Aujourd’hui, la Bauge change d’en-tête pour accueillir une sorcière, captée en plein vol par le pinceau de Luis Ricardo Falero, sujet digne d’orner les murs de la Bauge qui parle si souvent de choses insolites. Mais, avant de plonger dans les abîmes de la sorcellerie en peinture, commençons par le début.

Comme vous le savez, je suis fasciné par la peinture, et je passe un certain temps à rechercher des tableaux insolites, de préférence de peintres pas ou peu connus. Tâche qui, grâce aux outils de la toile comme Google Images ou Wikipedia, devient de moins en moins pénible.

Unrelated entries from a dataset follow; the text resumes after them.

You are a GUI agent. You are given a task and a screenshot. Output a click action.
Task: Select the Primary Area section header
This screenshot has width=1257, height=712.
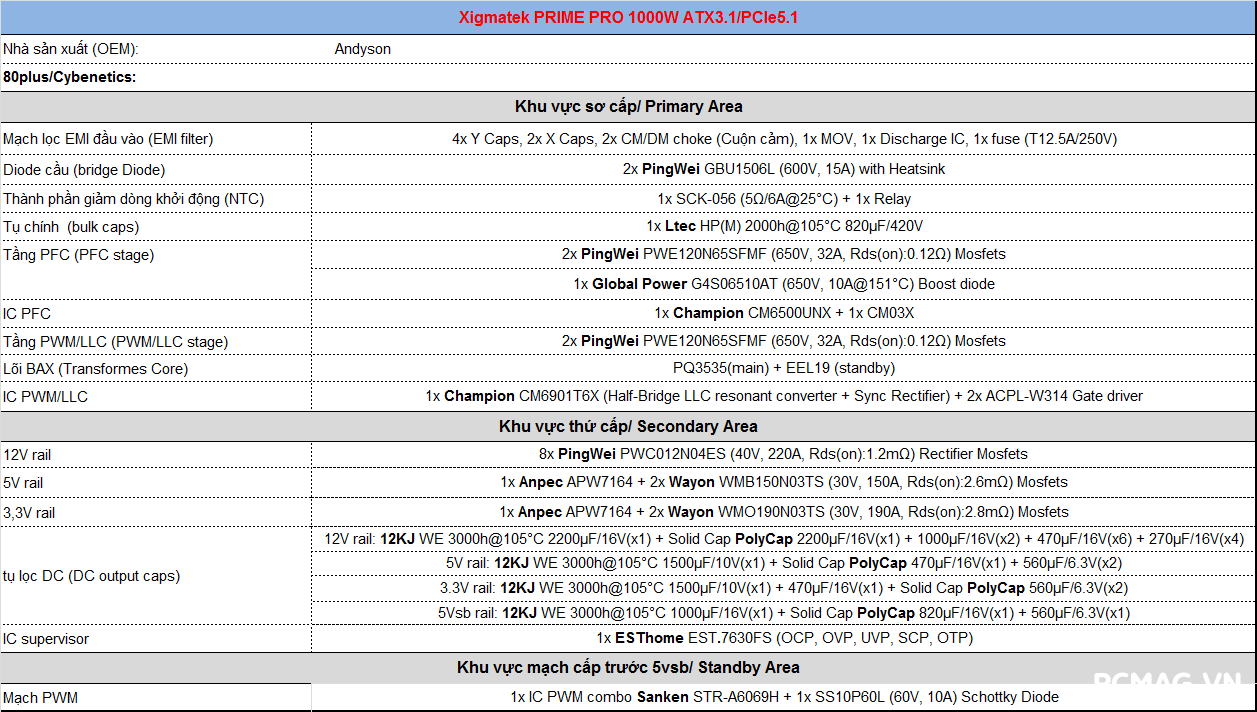[628, 106]
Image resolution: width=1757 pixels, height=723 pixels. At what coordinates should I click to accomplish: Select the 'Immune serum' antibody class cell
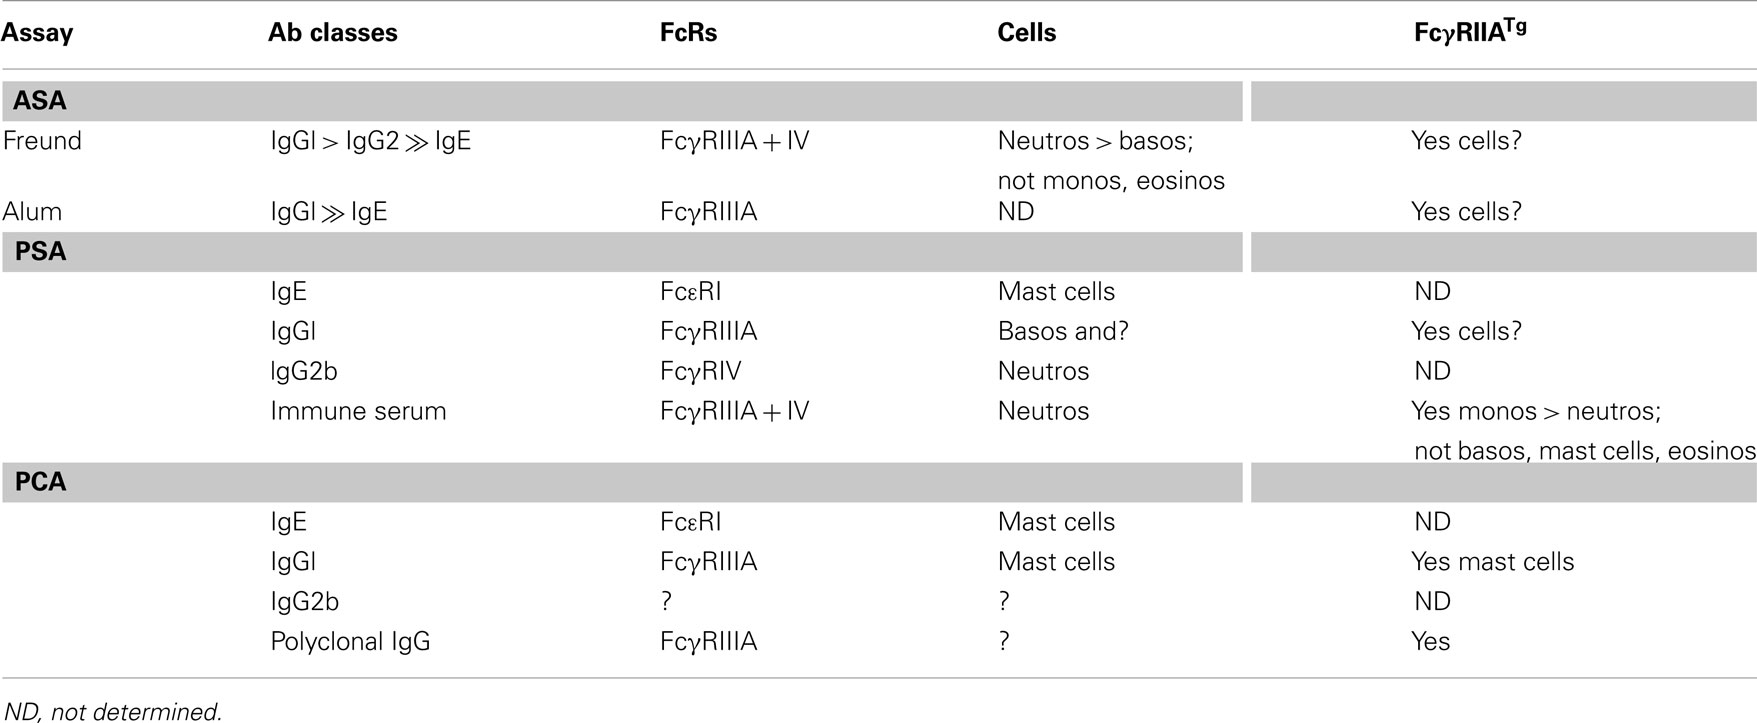358,411
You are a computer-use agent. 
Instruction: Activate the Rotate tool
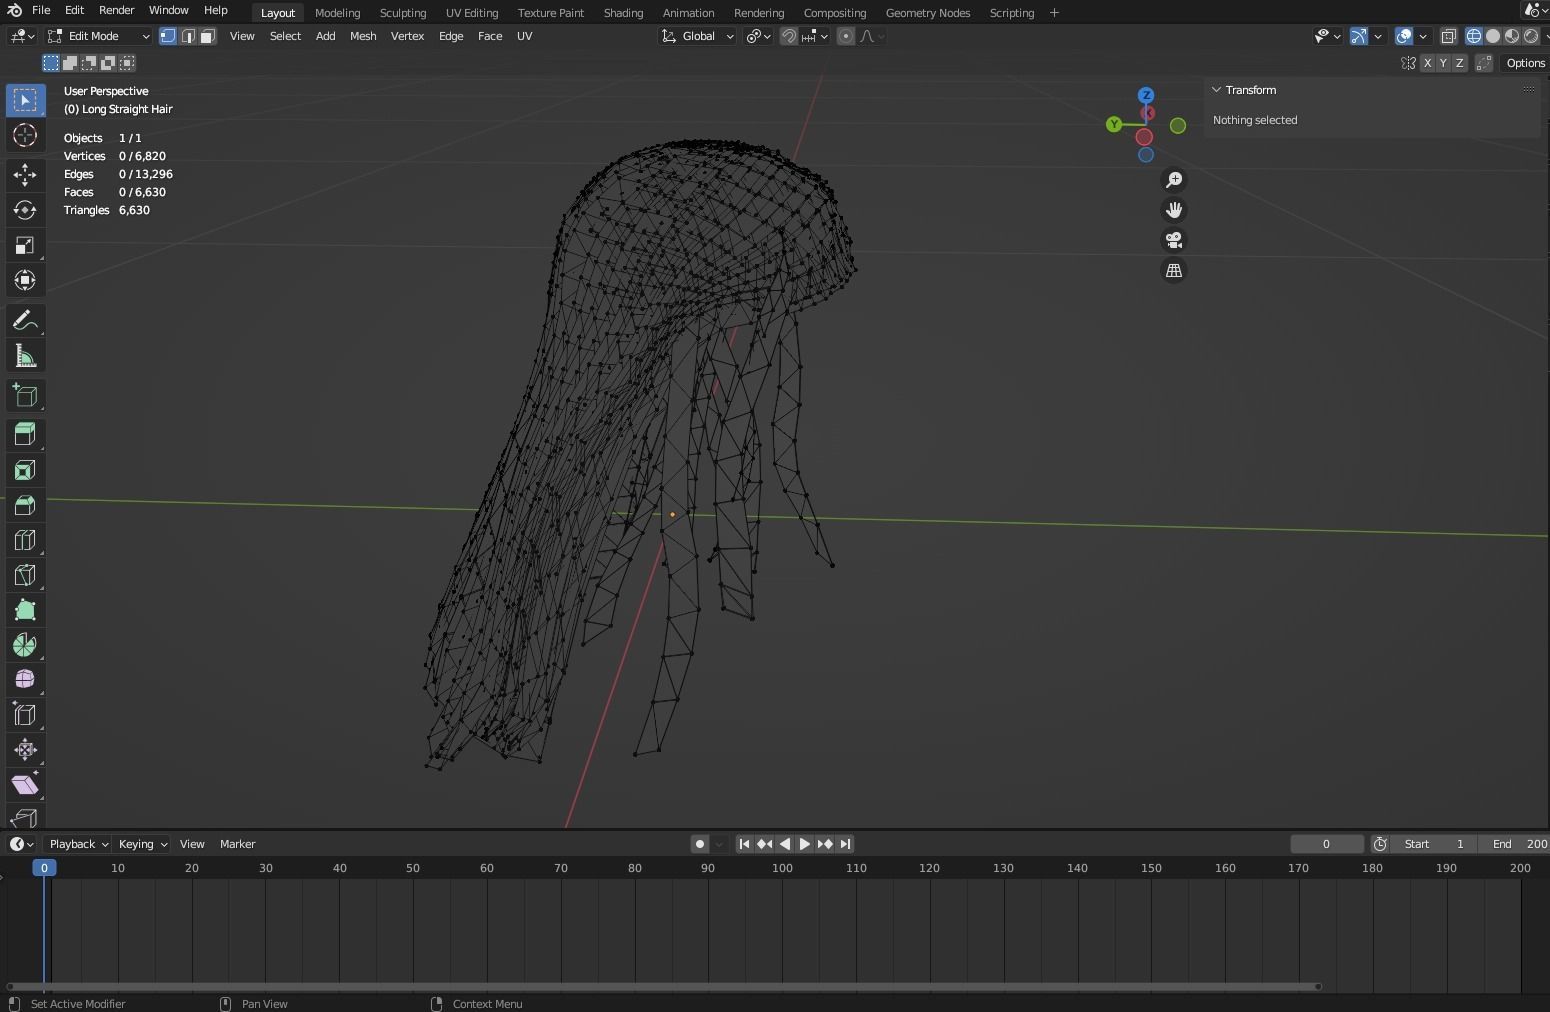click(24, 210)
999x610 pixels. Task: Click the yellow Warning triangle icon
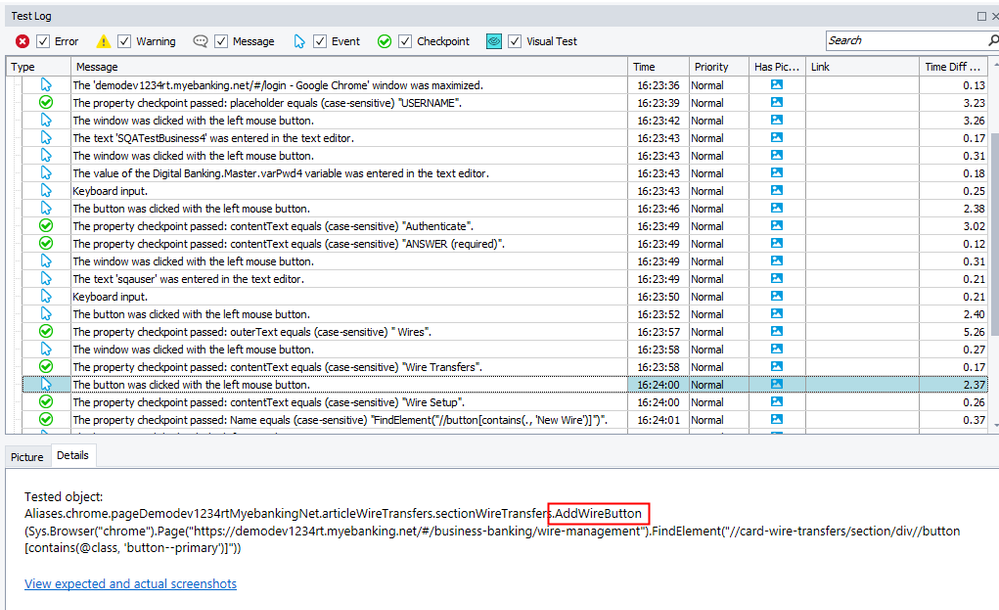point(103,41)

Et parfois, et c’est une leçon qu’il faut retenir, on peut faire des découvertes là où normalement on n’aurait fait que passer. Parce qu’il y a de ces peintres, inconnus du grand public et honnis des experts, qui ont pourtant des choses à nous montrer dignes du plus grand intérêt. Et, dans la plupart des cas, il suffit de garder les yeux grands ouverts et de faire confiance à ses regards. C’est ainsi que j’ai déjà pu trouver, entre autres, la petite merveille qu’est la Scène d’orgie, croquis de Gustave Boulanger, dont les huiles n’ont pas toujours de quoi bouleverser le spectateur.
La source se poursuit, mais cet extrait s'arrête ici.